Personal Access Tokens

Personal Access Tokens (PATs) are long-lived credentials that authenticate requests to TrustRelay outside of the browser session. They are required for:

  • Connecting AI agents and tools via the MCP server
  • Programmatic API access from scripts, CI pipelines, or backend services

PATs are scoped to the user who created them and are never stored in plaintext — only a hint (last few characters) is retained after creation.


Creating a PAT

Go to User Settings → Developer in the TrustRelay UI, or call the API directly:

Create new developer key / personal access token
POST /api/user/personal-access-tokens
Content-Type: application/json

{
  "pat_name": "my-mcp-agent",
  "pat_scope": "mcp"
}

Response:

{
  "value": {
    "pat_id": "uuid",
    "pat_name": "my-mcp-agent",
    "pat_hint": "...xyz",
    "pat_scope": "mcp",
    "created_at": "2026-04-07T00:00:00Z",
    "expires_at": "2027-04-07T00:00:00Z"
  }
}

The full token value is only returned once at creation time. Copy and store it securely — you cannot retrieve it again.


Listing PATs

GET /api/user/personal-access-tokens

Returns all active PATs for the current user. The response includes the pat_hint for identification, but never the full token.


Revoking a PAT

DELETE /api/user/personal-access-tokens/{patid}

Revocation takes effect immediately. Any in-flight MCP sessions authenticated with the revoked token will be terminated on their next request.


Using a PAT

PATs are used as Bearer tokens in the Authorization header. This applies to all MCP endpoints and any API call that needs to bypass the browser session mechanism.

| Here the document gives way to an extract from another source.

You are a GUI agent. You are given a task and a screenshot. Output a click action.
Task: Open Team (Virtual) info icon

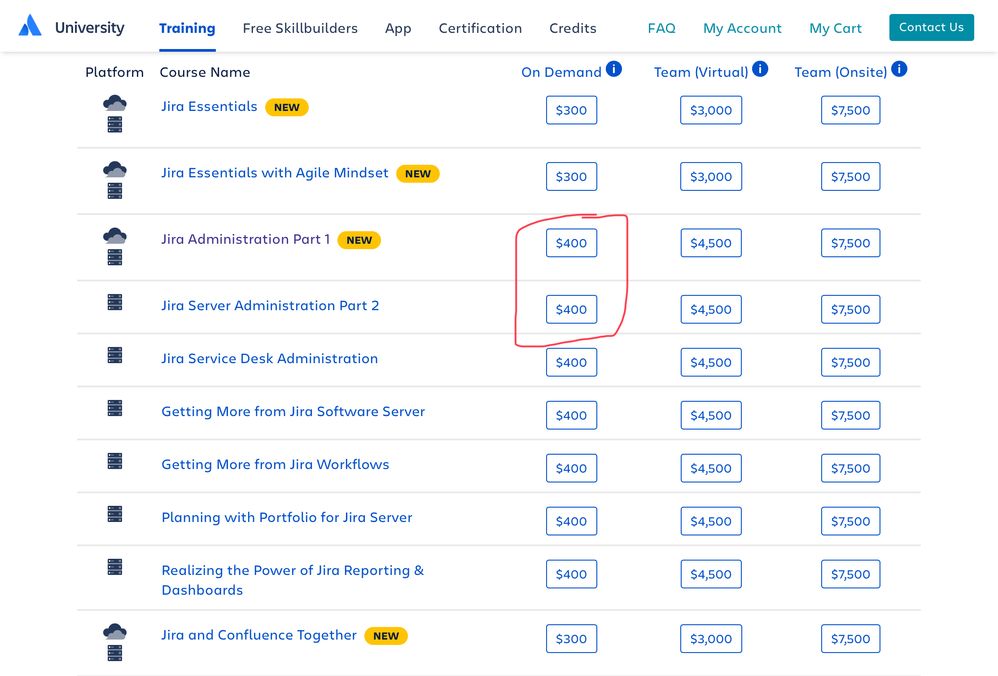pyautogui.click(x=760, y=69)
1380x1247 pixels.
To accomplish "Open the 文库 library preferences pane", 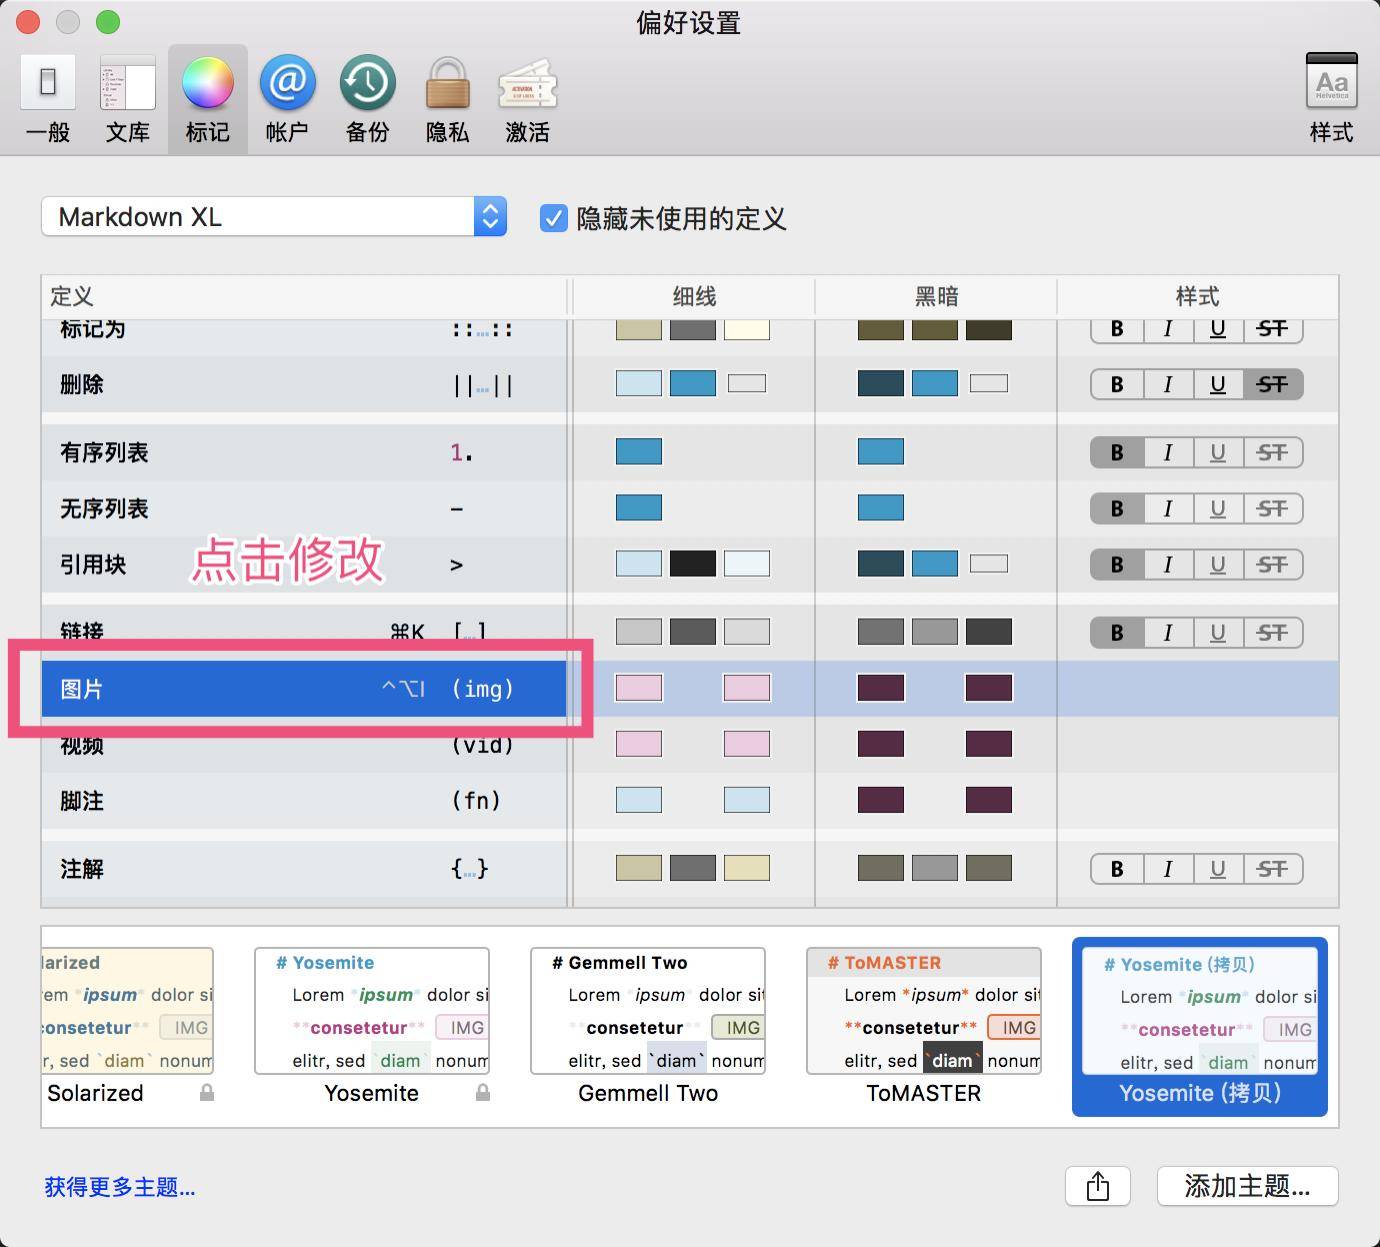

Authorization: Bearer <your-pat-here>

MCP connection example

POST /mcp
Authorization: Bearer tr_pat_xxxxxxxxxxxxx
Content-Type: application/json

See MCP Integration for full connection details.


Security best practices

  • Treat PATs like passwords. Store them in secrets managers (AWS Secrets Manager, GitHub Actions secrets, .env files that are git-ignored).
  • Use descriptive names. The pat_name appears in the developer UI — use names like "ci-pipeline" or "claude-mcp" so you know what each token is for.
  • Rotate regularly. Delete and recreate PATs on a schedule or whenever team members leave.
  • One token per integration. Give each tool its own PAT so you can revoke it individually without affecting other integrations.
  • Check expiry. PATs expire after 365 days by default. Plan for rotation before the expiry date.